Entrando agora na questão sobre a soltura do Lula, porque o Lula é a
expressão máxima disso: o que o Lula faz é exatamente o que as figuras
dentro desse modelo de corporação social fazem, ele vai tentar articular
alianças, ele vai fazer aquele tipo de promessas contraditórias: ele
promete pra você uma coisa, vai prometer pra você radicalização, vai
prometer pro outro moderação; pra você uma mudança de processo
econômico, pro outro ele vai dizer que não, não, vamos preservar o
parque produtivo; aquela coisa de sempre. E tentar reinstalar e
reinstaurar, mais uma vez, isso, é só repetir uma catástrofe. É claro que
como você tem desespero enorme da sociedade brasileira diante dessa
ascensão neofascista, então o que aparecer as pessoas seguram…

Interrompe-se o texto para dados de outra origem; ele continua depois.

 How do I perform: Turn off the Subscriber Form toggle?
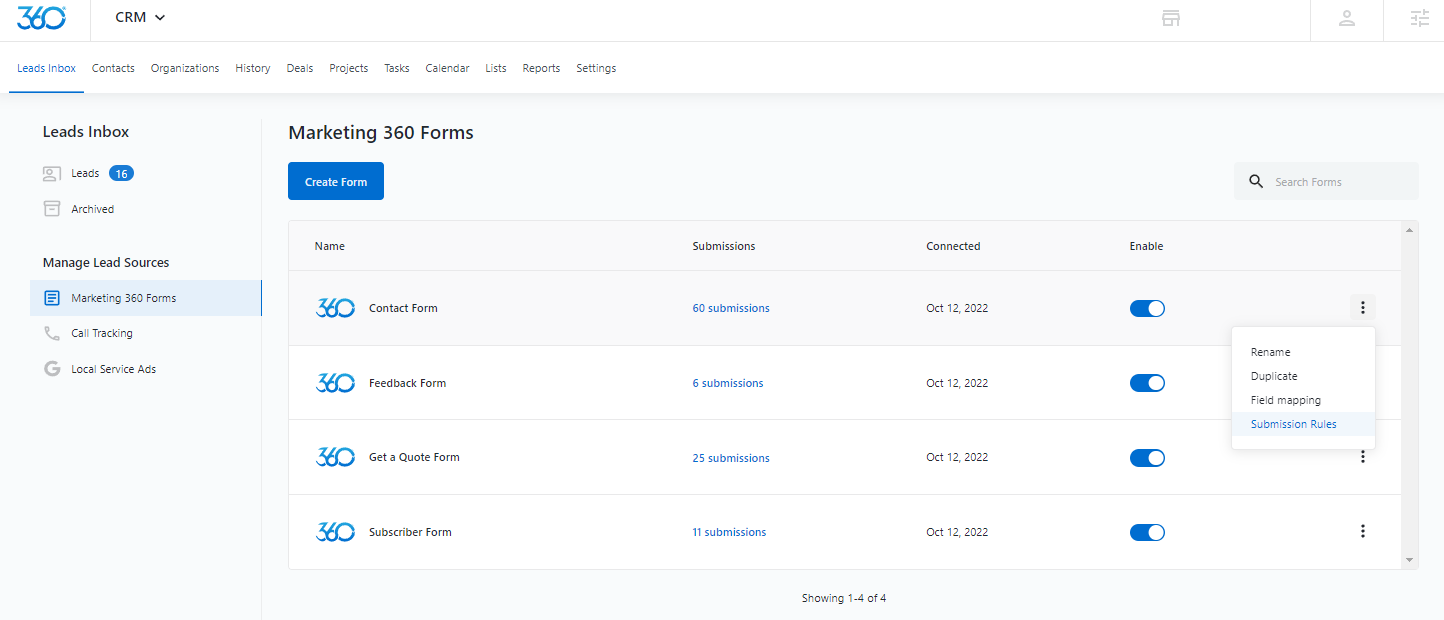click(x=1147, y=532)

Só que o fato é que a política não vive disso, ela não vive de resistência, ela
vive da constituição de novos horizontes, e a capacidade de constituição
de novos horizontes da esquerda brasileira, hoje, é nula. E é por isso que
ela não consegue sair dessa sua posição defensiva, ela é incapaz de dizer
para a sociedade brasileira: “olha, o que a gente quer agora do processo
econômico?, o que a gente quer da institucionalidade política?”. A única
coisa que ela consegue falar é sobre questões vinculadas a dinâmicas
sociais de reconhecimento, que são absolutamente fundamentais, essas
questões que dizem respeito à situação de vulnerabilidade e de opressão
de vários setores da sociedade brasileira, mas essa é a única coisa que ela
consegue colocar na pauta, porque ela não tem coragem de oferecer mais
nada, e isso infelizmente não é suficiente.